Si el tráfico es la arteria principal de la vida, Tbilisi es una ciudad caótica. Seguramente hay un patrón que lo explique. Después de décadas de sumisión a una metrópoli lejana, de siglos de dependencia de imperios foráneos, el impacto de la libertad debe ser difícil de asimilar. Hubo proclamación de independencia en 1991, reafirmación en la Revolución de la Rosas en 2004 y guerra contra un enemigo manifiestamente superior en 2008 con gran coste: la pérdida de dos regiones, Abjasia y Osetia del Sur, para un país pequeño. Las élites, que para mantenerse en el poder han de afinar el relato que dé forma al país, tienen que conjugar la distracción del oso ruso con la ficción de la felicidad europea. Como en el caso de Ucrania, lo tienen difícil para establecer un relato creíble. Se han alternado partidarios de Rusia y promotores del europeísmo en los gobiernos. Mantener el equilibrio es imposible, al menos hasta ahora. El orgullo de pertenencia, tanto para georgianos como para armenios, esta en algún punto del pasado medieval: reyes heroicos y expansivos, una gran Georgia y una gran Armenia. Relatos ficcionales que rehúyen la amenaza del presente. Putin pudo haberse zampado Georgia en un día del 2008. Pero buena parte de las divisas del país provienen de los rusos. Todo el mundo sabe hablar ruso aunque pronto lo olvidarán. Por doquier se ven pintadas con el 'ruskie go home' y 'slava ukraini'. El turismo es ruso y buena parte de las inversiones. Los rusos que huyen de Putin compran casas y negocios o los alquilan. Europa está muy lejos del Cáucaso. Desde que Shevardnadze, antiguo secretario de exteriores de Gorbachov, dejara la presidencia, la mano que agita las figuras que pululan por la ciudad se mueve con los temblores del Parkinson.
El impetuoso Saakashvili, presidente de Georgia durante dos períodos, construyó un relato que pareció fructificar: esta mañana bajó una insidiosa lluvia tenemos ocasión de verificar su consistencia. Durante dos mandatos del 2004 al 2013, antes ejerció de ministro de Shevardnadze, hizo soñar a los georgianos con que Tbilisi podía ser París: la europeización era el contexto perfecto para los negocios. Presidente en 2004, tras la Revolución de las Rosas, Saakashvili se presentó con un gran programa de reformas y lucha contra la corrupción de los clanes mafiosos, cambió la bandera, cambio el himno, y prometió unirse a la Unión Europea y a la OTAN. Para Putin fue un desafío: en 2008 destruyó la naciente aviación georgiana en el aeródromo de Tiflis y entró con los tanques en Osetia del Sur, y a continuación proclamó la independencia de Osetia y Abjazia.
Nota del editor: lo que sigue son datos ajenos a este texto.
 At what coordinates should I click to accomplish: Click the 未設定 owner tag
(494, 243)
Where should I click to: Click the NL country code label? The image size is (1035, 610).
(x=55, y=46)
Los georgianos parecen haberlo olvidado, instalados en un boom económico que en el 2019, justo antes de la pandemia, llevó a la ciudad a nueve millones de visitantes.
Georgia despedazada |
Recorremos con el bus la ciudad empañada: la plaza de la libertad bajo la columna que soporta el patrón de la ciudad, un San Jorge dorado, punto de referencia en estos días, el río Kura que articula el sueño europeísta: el Puente de la Paz de Foster y los dos grandes tubos que habrían de haber sido el teatro nacional, símbolo del sueño truncado de Saakashvili. Ya a pie de calle, bajo el paraguas, caminamos por los sueños retrospectivos: la hermosa cascada que en la misma ciudad cae sobre el río, en el distrito de Abanotubani, donde todavía se pueden tomar baños sulfúricos, la Catedral Sioni de la Dormición, tan vieja como la basílica Santa Sofía de Constantinopla, destruida y reconstruida muchas veces, el casco viejo abarrotado de restaurantes y boutiques con morosos camareros que no tienen la práctica de servir cafés mañaneros, la fortaleza de Narikala, a la que se asciende por funicular, dominada por la gran estatua de una diosa guerrera virginal más Atenea que la Madre de Georgia.
Ya en la noche, mediante un paseo desenfadado vemos arquitecturas eclécticas, con dominio del barroco vienes junto a verticales fachadas soviéticas en los edificios institucionales y art nouveau en las casas de los nuevos ricos que florecieron a finales del XIX y principios del XX. Un insospechado conjunto de museos bibliotecas palacios e iglesias para una ciudad relativamente pequeña. Apartándonos de la ruidosa arteria principal que conduce al dorado San Jorge, encontramos placitas silenciosas donde se están restaurando hermosos palacetes para convertirlos en apartamentos para jóvenes de la nueva clase media, muchos de ellos rusos tranterrados.